It’s only the credit derivative guys in the Computerworld UK article that had this P&L and Risk batch performance problem in 2008 and now it is fixed?
B. Moore’s Law
More of a prediction than a law really, but it has predicted accurately for 40 years and is expected to hold for another decade. In technology if you do nothing more than “ride the wave” of Moore’s Law you are doing good, however, this observation’s simplicity can be deceiving. If the plan is for the credit derivative batch to “ride the wave” with thousands of grid CPUs, FPGAs, and associated staff you may have a challenge when scaling to larger problems, like counterparty valuation adjustment (CVA), that Moore’s Law will not automatically address for you.
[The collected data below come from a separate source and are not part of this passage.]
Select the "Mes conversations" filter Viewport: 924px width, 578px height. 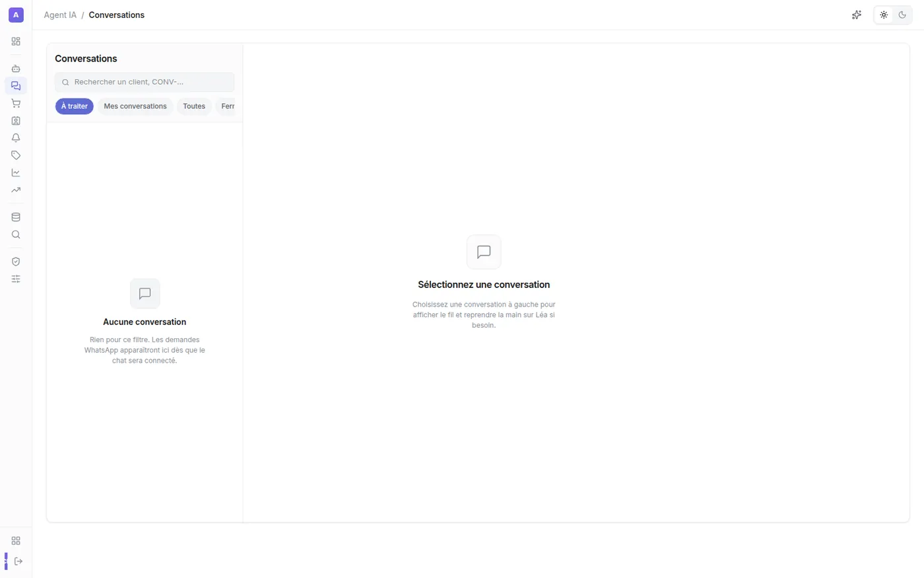point(135,106)
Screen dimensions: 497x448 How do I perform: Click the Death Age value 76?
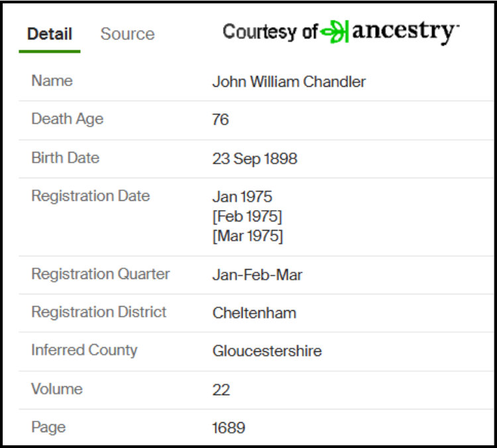pos(221,120)
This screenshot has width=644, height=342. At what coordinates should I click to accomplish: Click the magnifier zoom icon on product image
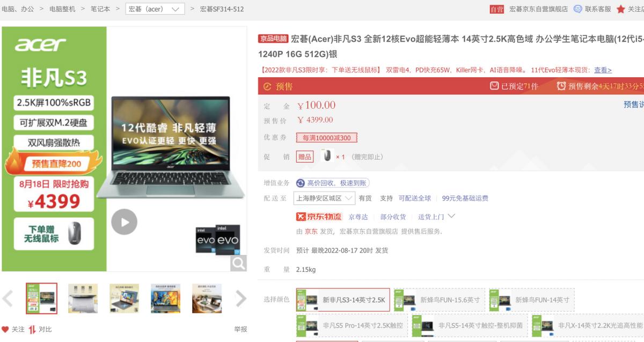pos(239,263)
For example, Moore’s Law doesn’t get you power and machine room space for 10,000 grid CPUs for the CVA simulation. That is closer to “not riding the wave.”
C. Simplicity
Supercomputers and FPGAs, in addition to GPUs, Cuda, and CPU grids even dataflow architecture are all reasonable technology bets that could very well be the best way to ride the Moore’s Law wave through 2020. Using some or all of these technologies together in 2011 to run such a modest computation so slowly should elicit some follow up questions.
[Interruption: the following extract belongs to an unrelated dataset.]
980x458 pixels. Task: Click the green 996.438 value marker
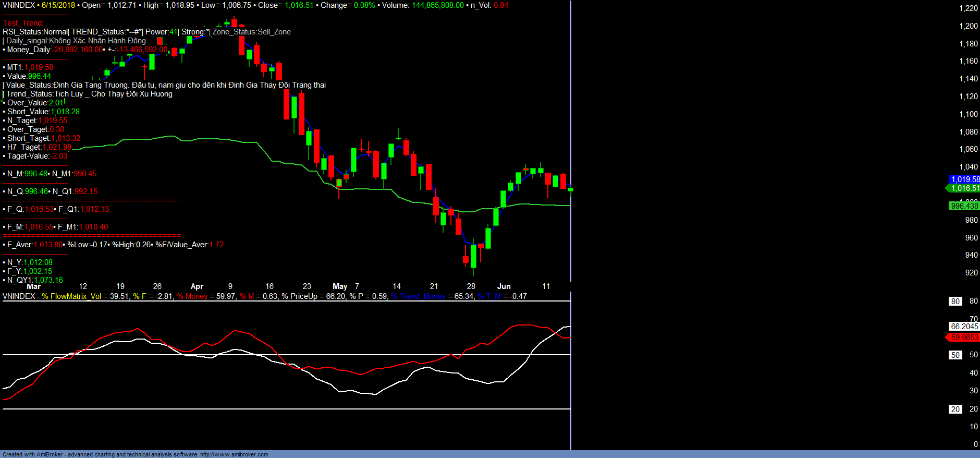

So, a major broker-dealer gets a 2011 industry award for running their overnight Risk and P&L credit derivative batch though a 1000 node CPU grid and some FPGAs in 238 seconds (in 2008 the same computation and same broker-dealer but presumably different CDS inventory took 8 hours, a great success). Then some blog posting claims that this same credit derivative batch could be run with some optimized C++ code on a $2500 Mac Pro in under 2 seconds IEEE 754 double precision tied out to the precision of the inputs. What’s going on? Does the credit derivative batch require a $1,000,000 CPU grid, FPGAs, and 238 seconds or one $2,500 MacPro, some optimized code, and 2 seconds?
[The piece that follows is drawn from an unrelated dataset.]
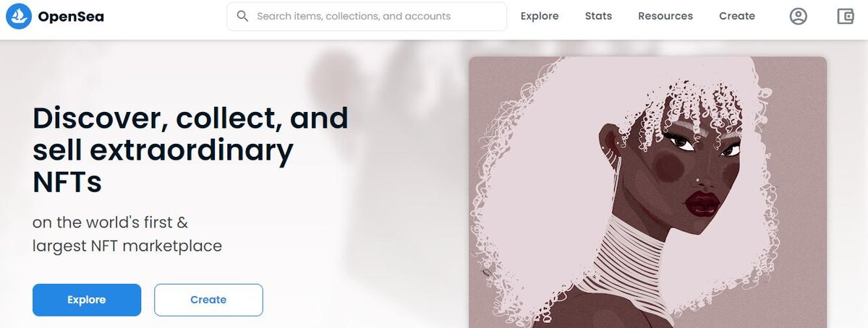Select Create in the top navigation

tap(737, 16)
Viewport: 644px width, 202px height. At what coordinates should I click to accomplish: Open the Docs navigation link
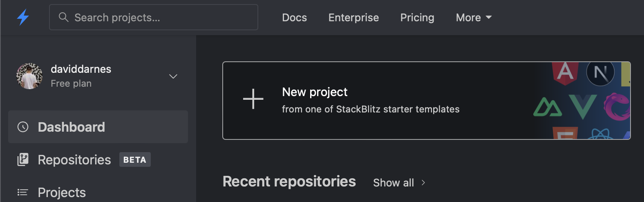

It’s the MacPro + 2 seconds very likely, let’s think how this could be wrong:
A. The disclosed data is materially wrong or we have misinterpreted it egregiously. The unusual event in all this is the public disclosure of the broker-dealer’s runtime experience and the code they were running. It is exceedingly rare to see such a public disclosure. That said, the 8 hour production credit derivative batch at a broker-dealer in 2008 is not the least-bit surprising. The disclosure itself tells you the production code was once bloated enough to be optimized from 8 hours to 4 minutes. You think they nailed the code optimization on an absolute basis when the 4 minutes result was enough to get a 2011 industry award, really? The part about the production infrastructure being a supercomputer with thousands of grid CPUs and FPGAs, while consistent with other production processes we have seen and heard of running on the Street, is the part you really have to hope is not true.
B. The several hundred thousand position credit derivative batch could be Synthetic CDO tranches and standard tranches and require slightly more complicated computation than the batch of default swaps assumed in the previous analysis. But all the correlation traders (folks that trade CDOs and tranches) we know in 2011 were back to trading vanilla credit derivatives and bonds. The credit derivative batch with active risk flowing through in 2011 is the default swap batch (you can include index protection like CDX and ITRX in this batch as well). Who is going to spend three years improving the overnight process on a correlation credit derivative book that is managed part time by a junior trader with instructions to take on zero risk? No one.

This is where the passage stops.